EXERCISE BRIEF. Rewrite the items from the line containing "Image resolution: width=817" through the last item, replacing each "Image resolution" with "Screen resolution" and leaving everything else unchanged. Omit the pictures from your output.

START INFORMATION SHOWN

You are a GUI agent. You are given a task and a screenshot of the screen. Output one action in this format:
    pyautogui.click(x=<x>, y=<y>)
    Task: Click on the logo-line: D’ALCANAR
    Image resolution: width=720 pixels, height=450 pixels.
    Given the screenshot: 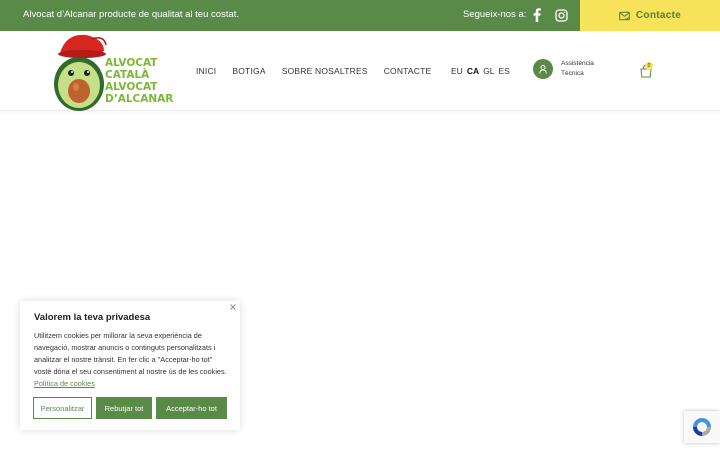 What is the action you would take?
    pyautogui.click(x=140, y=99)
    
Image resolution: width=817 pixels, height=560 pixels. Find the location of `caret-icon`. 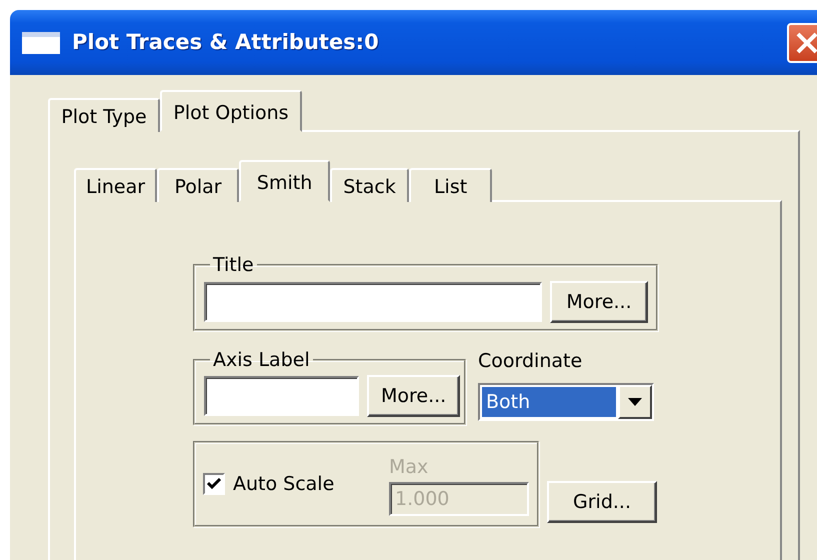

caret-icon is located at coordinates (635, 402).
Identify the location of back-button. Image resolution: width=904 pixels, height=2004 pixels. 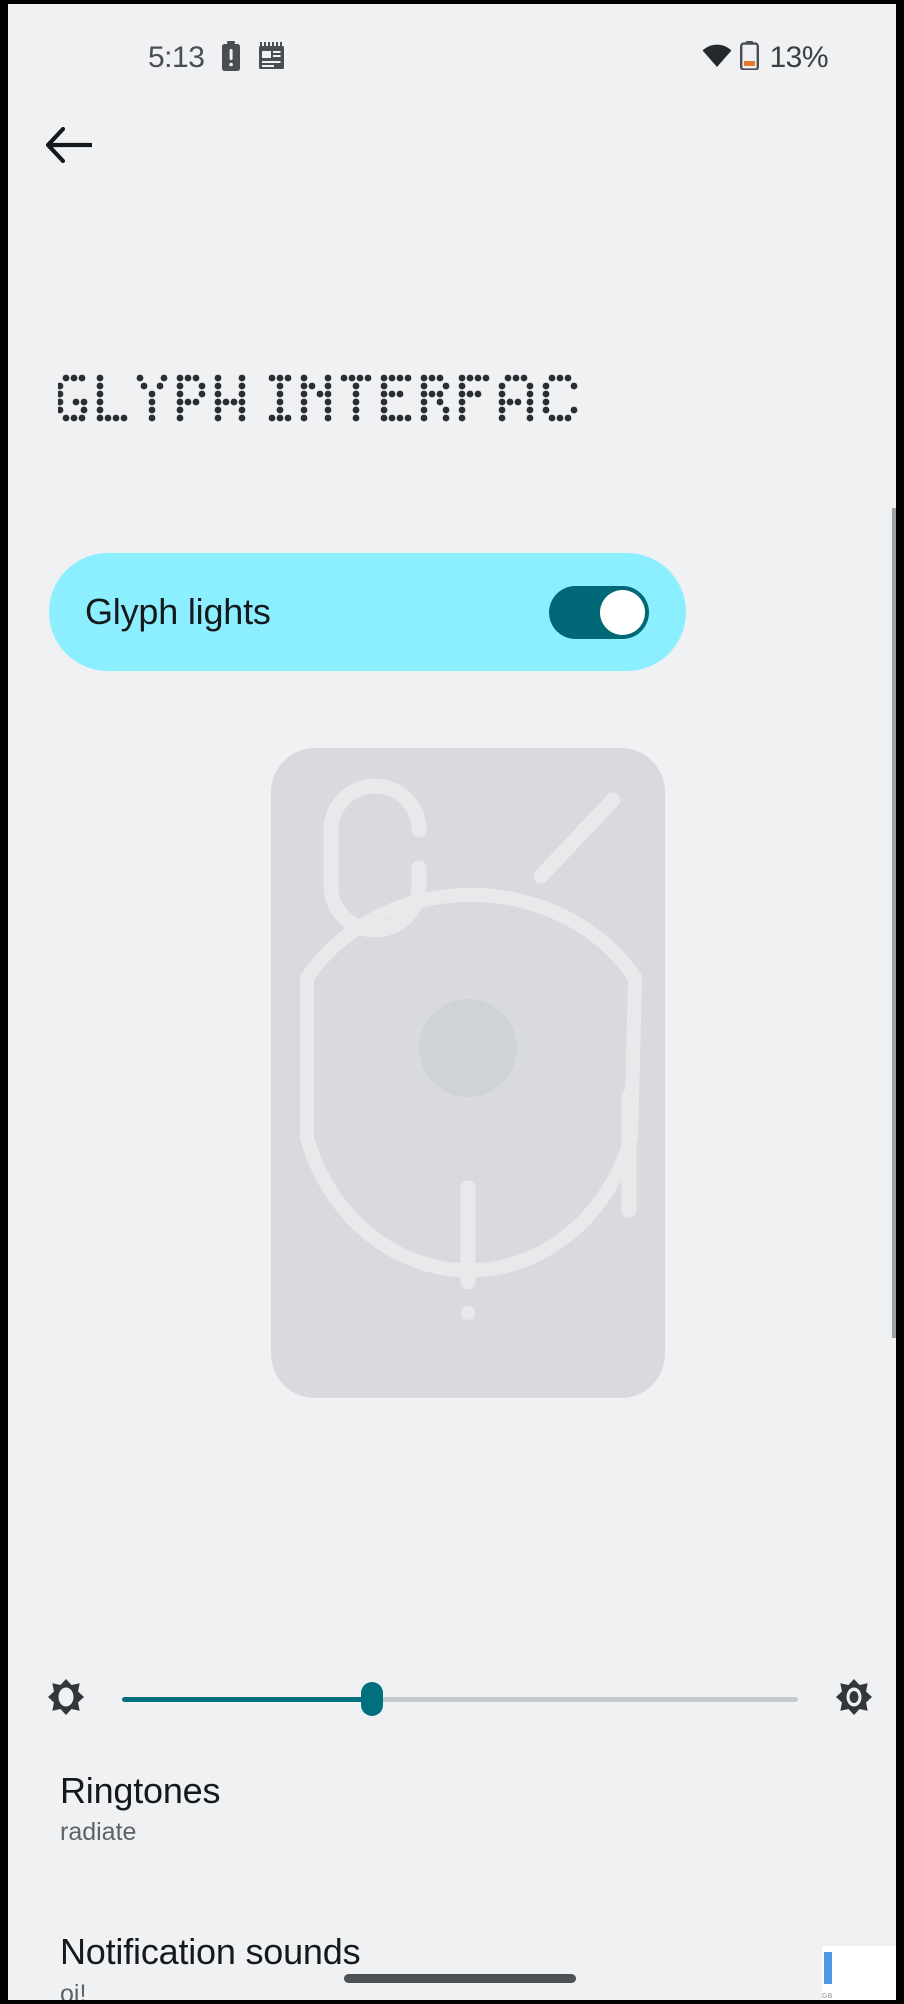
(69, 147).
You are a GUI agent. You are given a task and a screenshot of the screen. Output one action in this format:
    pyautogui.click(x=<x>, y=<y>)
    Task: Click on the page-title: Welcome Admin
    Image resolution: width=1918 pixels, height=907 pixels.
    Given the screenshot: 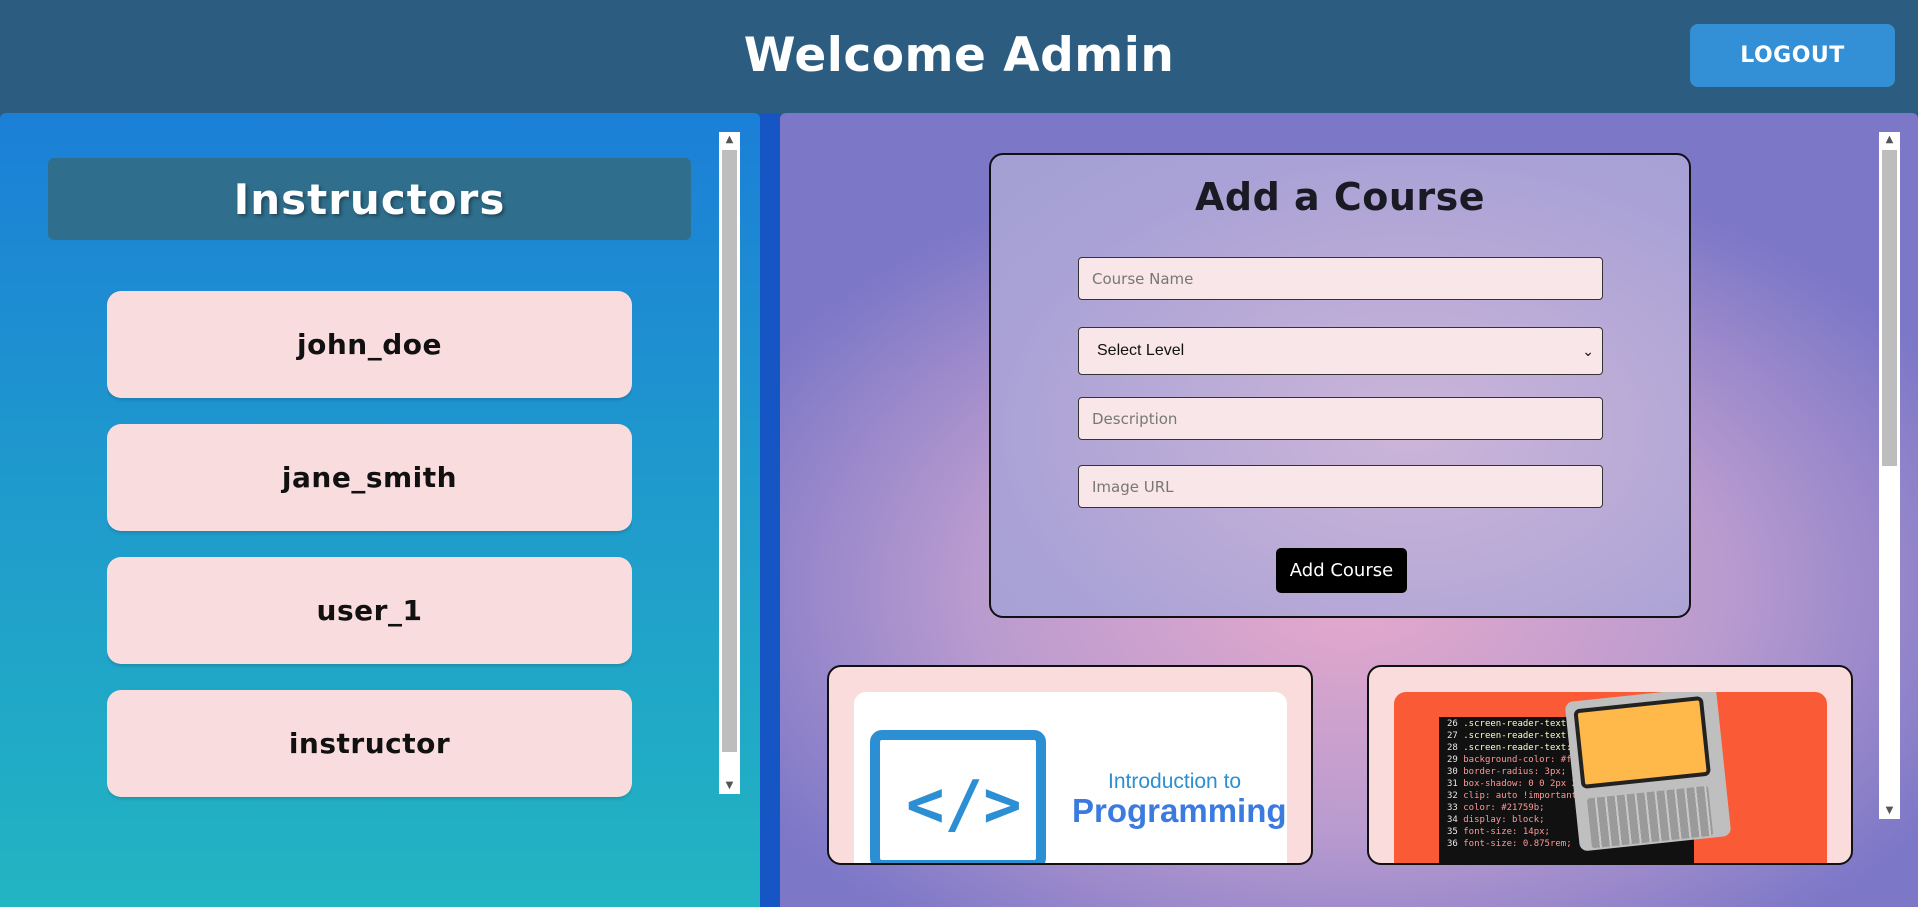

END INFORMATION SHOWN

TASK RESULT.
Screen resolution: width=817 pixels, height=560 pixels. Find the location of `caret-icon`. 

caret-icon is located at coordinates (635, 402).
Identify the location of back-button. Screen resolution: width=904 pixels, height=2004 pixels. 
(69, 147).
You are a GUI agent. You are given a task and a screenshot of the screen. Output one action in this format:
    pyautogui.click(x=<x>, y=<y>)
    Task: Click on the page-title: Welcome Admin
    Screen resolution: width=1918 pixels, height=907 pixels.
    Given the screenshot: 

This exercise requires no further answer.